# [Trecho do documento]
O cenário é bem diferente do que foi registrado há 90 dias. Em Brasiléia, o município teve cerca de 80% da área inundada entre fevereiro e março e enfrentou a maior enchente de sua história, quando o manancial chegou a 15,58 metros na cidade. Quase 4 mil pessoas ficaram desabrigadas ou desalojadas. Mais de três meses depois, o nível atual registrado é de 1,13 metro com queda de 10 centímetros desde o início de junho.
Em Xapuri, onde o Rio Acre alcançou 17,07 metros, a última enchente, aponta agora para 1,56 metros. Em alguns pontos do manancial, é possível ver bancos de areia A enchente deixou mais de 200 pessoas desabrigadas e outras 545 desalojadas na região.
“Está se avizinhando a pior seca dos últimos tempos”, disse o presidente da Saneacre, José Bestene, lembrando que em 2023 o município de Epitaciolândia foi o mais atingido com a estiagem. “Com a seca do Igarapé Encrenca, o manancial que abastece a população de Epitaciolândia, ficou com o volume de água bastante prejudicado, mas em nenhum momento faltou água nas torneiras porque o Governo do Estado providenciou caminhões pipas.
É uma preocupação constante da gestão Gladson Cameli não permitir que a população sofra com falta d’água nem que seja preciso improvisar”, relatou Bestene.
O presidente informou que, para a seca deste ano, que já está dando sinais, o Saneacre já está providenciando uma parceria com o Deracre para aprofundar os mananciais e levantar as suas bordas para ampliar suas capacidades de armazenamento. “Além disso, temos feito limpeza nos mananciais para a água não ficar com cheiro de algas”, revelou Bestene.
O programa Calha Norte, de acordo com Bestene, tem recursos para investimento em saneamento básico nas áreas de fronteira e os prefeitos já estão buscando parceria com o Saneacre para o desenvolvimento de projetos de expansão da rede, o que deverá reforçar a oferta de água nos municípios do interior.

# [Tarefas a realizar]
1. Responda, com base no texto sobre as enchentes e a seca no Acre:
(a) Que nível o manancial alcançou em Brasiléia na maior enchente da história do município?
(b) Quantas pessoas ficaram desalojadas na região de Xapuri?
(c) Com que órgão a Saneacre está providenciando uma parceria para aprofundar os mananciais?
2. Traduza para o inglês esta frase do texto sobre as enchentes e a seca no Acre: "Mais de três meses depois, o nível atual registrado é de 1,13 metro com queda de 10 centímetros desde o início de junho."
3. Prossiga com o texto sobre as enchentes e a seca no Acre a partir do ponto em que ele termina.

# [Dados fornecidos]

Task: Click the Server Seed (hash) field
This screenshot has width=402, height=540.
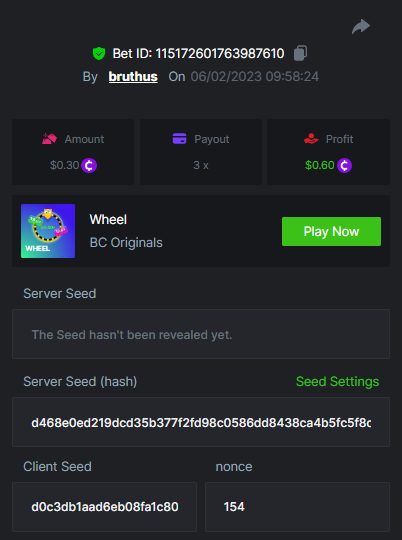Action: pyautogui.click(x=201, y=422)
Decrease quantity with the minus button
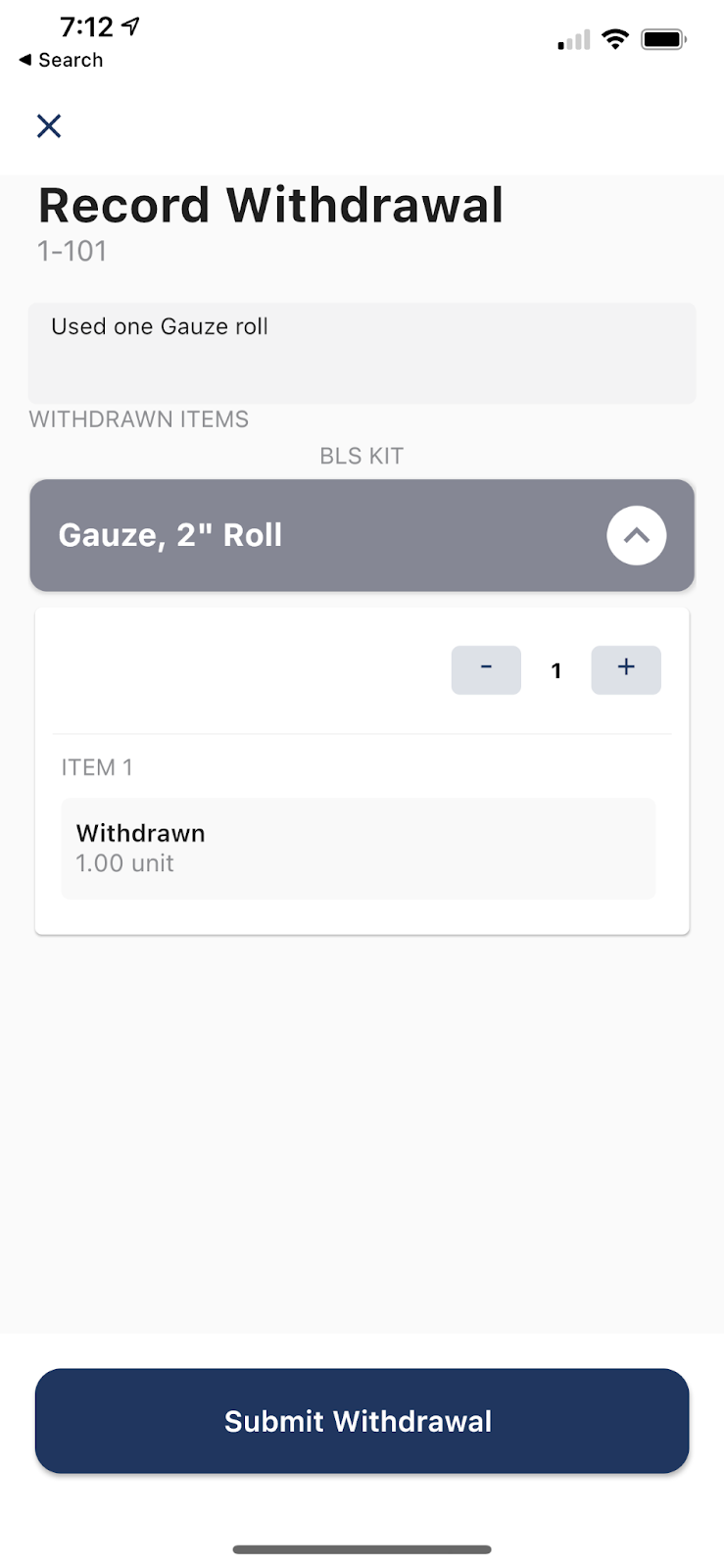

# [Respostas por item]
1.
(a) 15,58 metros.
(b) 545 pessoas.
(c) Com o Deracre.

2. More than three months later, the current recorded level is 1.13 meters, a drop of 10 centimeters since the beginning of June.

3.
De acordo com Bestene, a bancada federal do Acre também está empenhada para mobilizar recursos visando investir no melhoramento dos serviços de captação, tratamento e distribuição nos municípios do interior. “Como sabemos, todo investimento feito em saneamento básico resulta em redução de despesas com internações hospitalares, por isso é uma das prioridades da gestão Gladson levar água tratada e esgotamento sanitário para toda família acreana”, argumentou.
Noutra ponta do Acre, as preocupações com o rio Juruá também não são diferentes. O nível do Juruá alcançou a menor cota para o mês de junho dos últimos cinco anos. De acordo com a Defesa Civil de Cruzeiro do Sul, o nível do manancial está dois metros abaixo do registrado na mesma época no ano passado. O rio tinha uma proporção maior de água, e esse ano, baixou muito rápido. Com a estiagem, que chegou mais cedo, o rio baixou muito rápido.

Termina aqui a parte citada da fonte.